Tuberc Respir Dis > Volume 40(5); 1993 > Article
Tuberculosis and Respiratory Diseases 1993;40(5):602-609.
DOI: https://doi.org/10.4046/trd.1993.40.5.602    Published online October 1, 1993.
A case of lymphocytic interstitial pneumonitis.
Hee Jin Jung, Eun Rae Cho, Jae Jung Shim, Kwang Ho In, Sae Hwa Yu, Kyung Ho Kang, Nam Hee Won, Young Ho Choi
1Department of Internal Medicine, College of Medicine Korea University, Seoul, Korea
2Department of Pathology, College of Medicine Korea University, Seoul, Korea
3Department of Thoracic Surgery, College of Medicine Korea University, Seoul, Korea
Abstract
Lymphocytic interstitial pneumonitis (LIP) is one of parenchymal pulmonary infiltrative diseases first described at 1966 by Carrington and Liebow. In LIP, there is a predominance of mature small lymphocytes in the interstitium of the lung which form germinal centers.

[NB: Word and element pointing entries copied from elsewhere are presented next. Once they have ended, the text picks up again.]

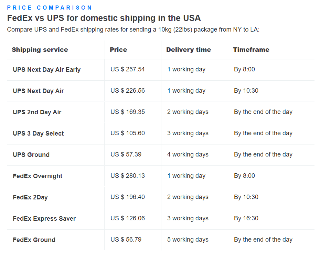The height and width of the screenshot is (255, 320).
Task: Click the US $ 226.56 price cell
Action: [x=128, y=91]

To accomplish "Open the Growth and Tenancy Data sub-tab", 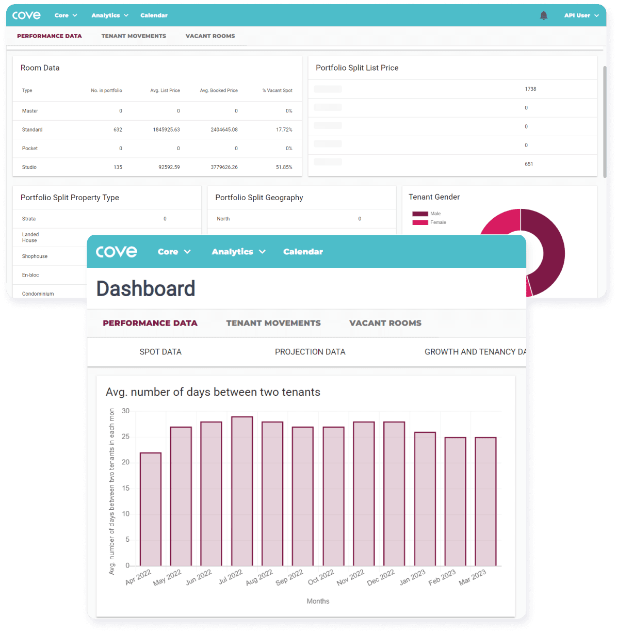I will (x=475, y=352).
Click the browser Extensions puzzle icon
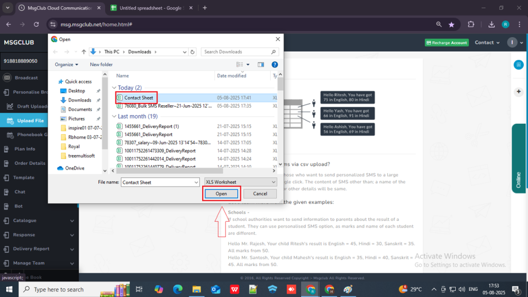Viewport: 528px width, 297px height. (471, 24)
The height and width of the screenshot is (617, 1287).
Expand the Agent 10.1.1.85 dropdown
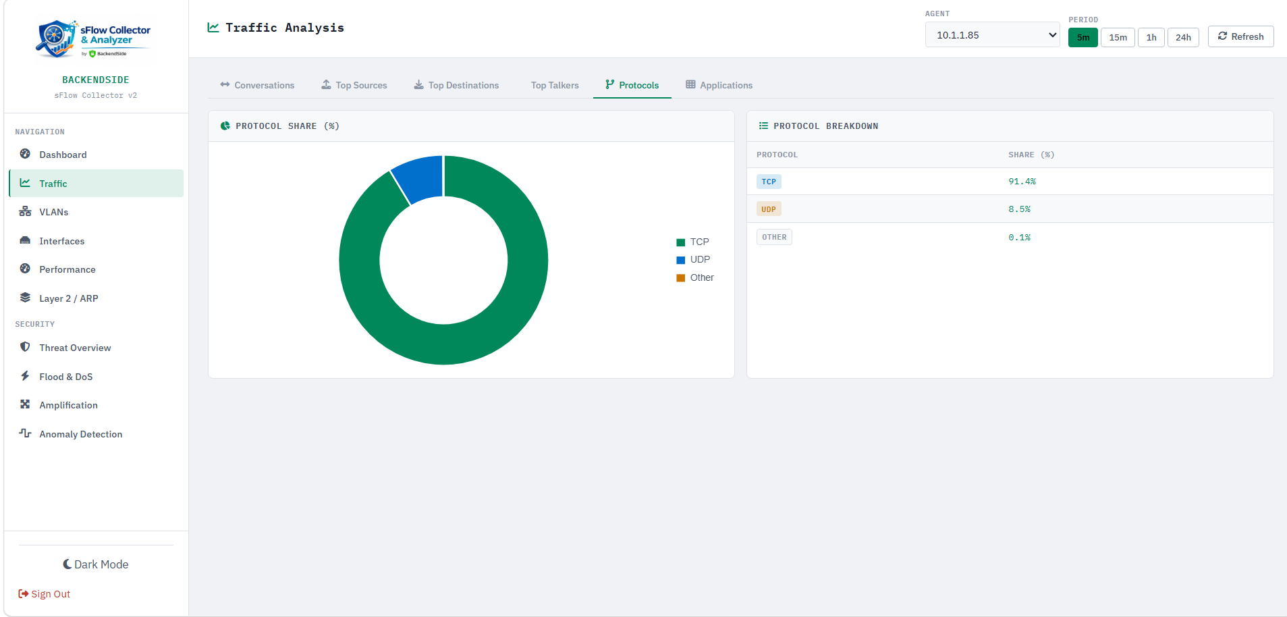pyautogui.click(x=991, y=35)
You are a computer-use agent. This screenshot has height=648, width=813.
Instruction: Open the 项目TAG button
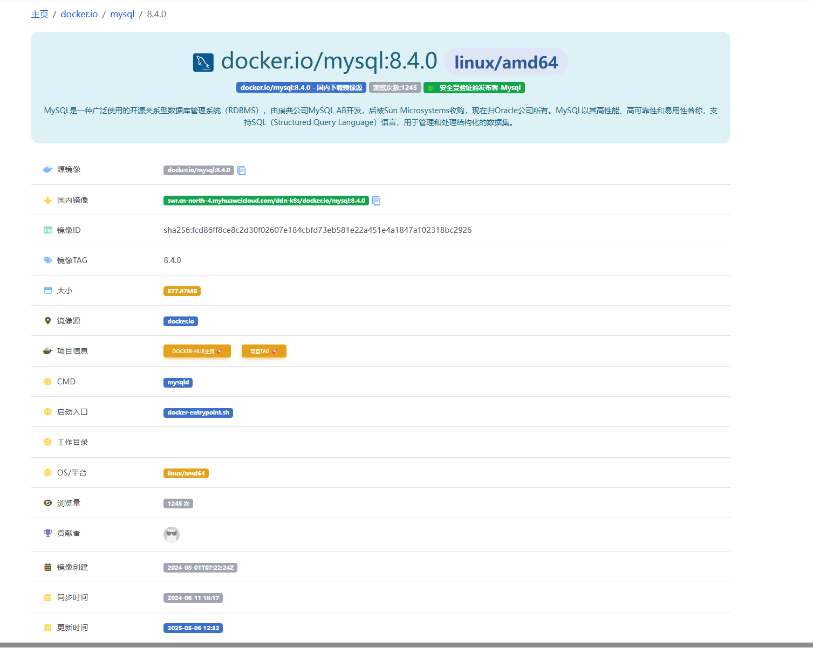tap(264, 350)
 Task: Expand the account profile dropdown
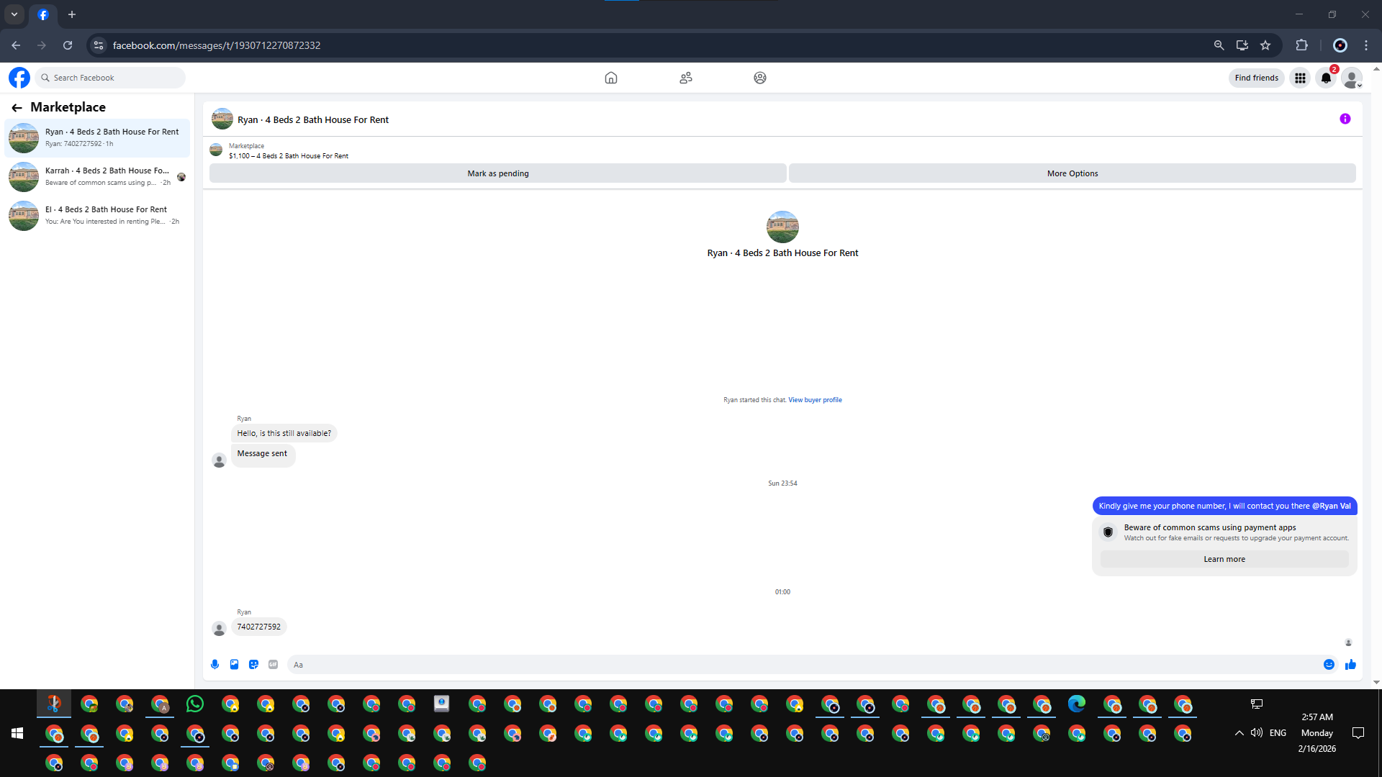click(x=1352, y=78)
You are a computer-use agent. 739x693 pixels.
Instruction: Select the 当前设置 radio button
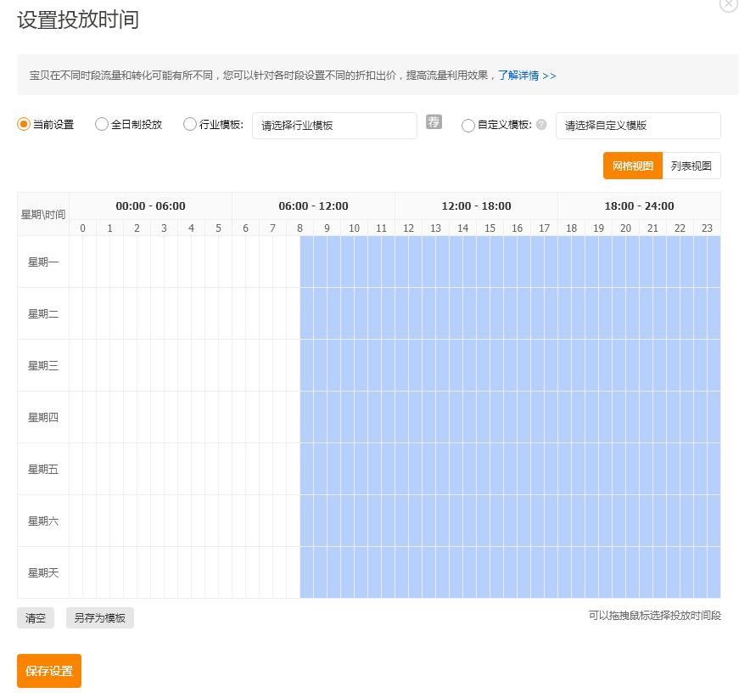(x=24, y=124)
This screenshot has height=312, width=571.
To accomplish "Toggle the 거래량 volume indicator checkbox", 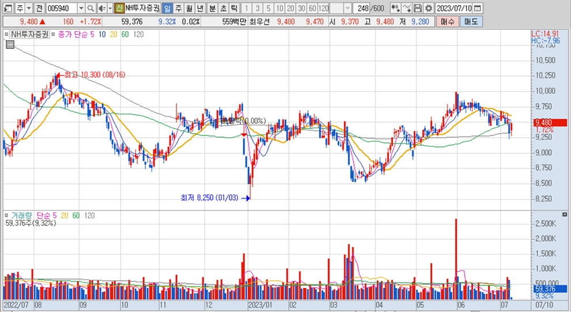I will pos(7,215).
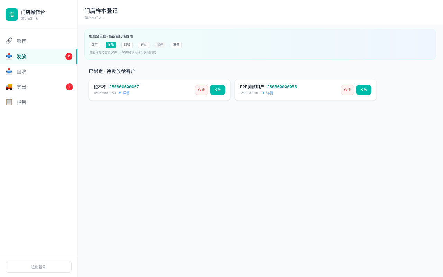Click 作废 button for 拉不不 card

pos(201,90)
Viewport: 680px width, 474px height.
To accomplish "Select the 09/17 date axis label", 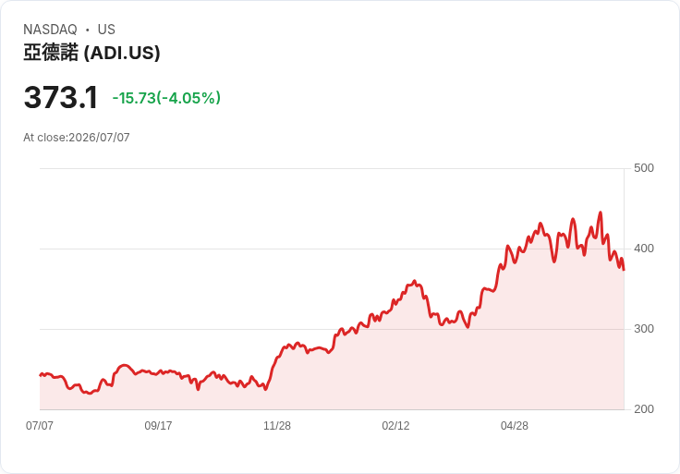I will click(x=158, y=425).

The disease process surrounds, but dose not invade lung parenchyma, tracheobronchial tree and vascular structures. The etiology remains sti1l unknown and the clinical features of this disorder have not been clearly defined. Therefore, the therapeutic modality is obscure. Development of LIP association with AIDS is often reported currently and possibility of progress to malignant lymphoma is emphasized. We experienced a case of primary LIP with pnemomediastinum. She was adimitted due to chest and anterior nuchal pain with chronic coughing, and diagnosed as pneumomediastinum with LIP. Medication with steroid was begun and some improvement of symptoms was observed, but an X-ray film of the chest remained same without improvement. We report above case with review of the literatures.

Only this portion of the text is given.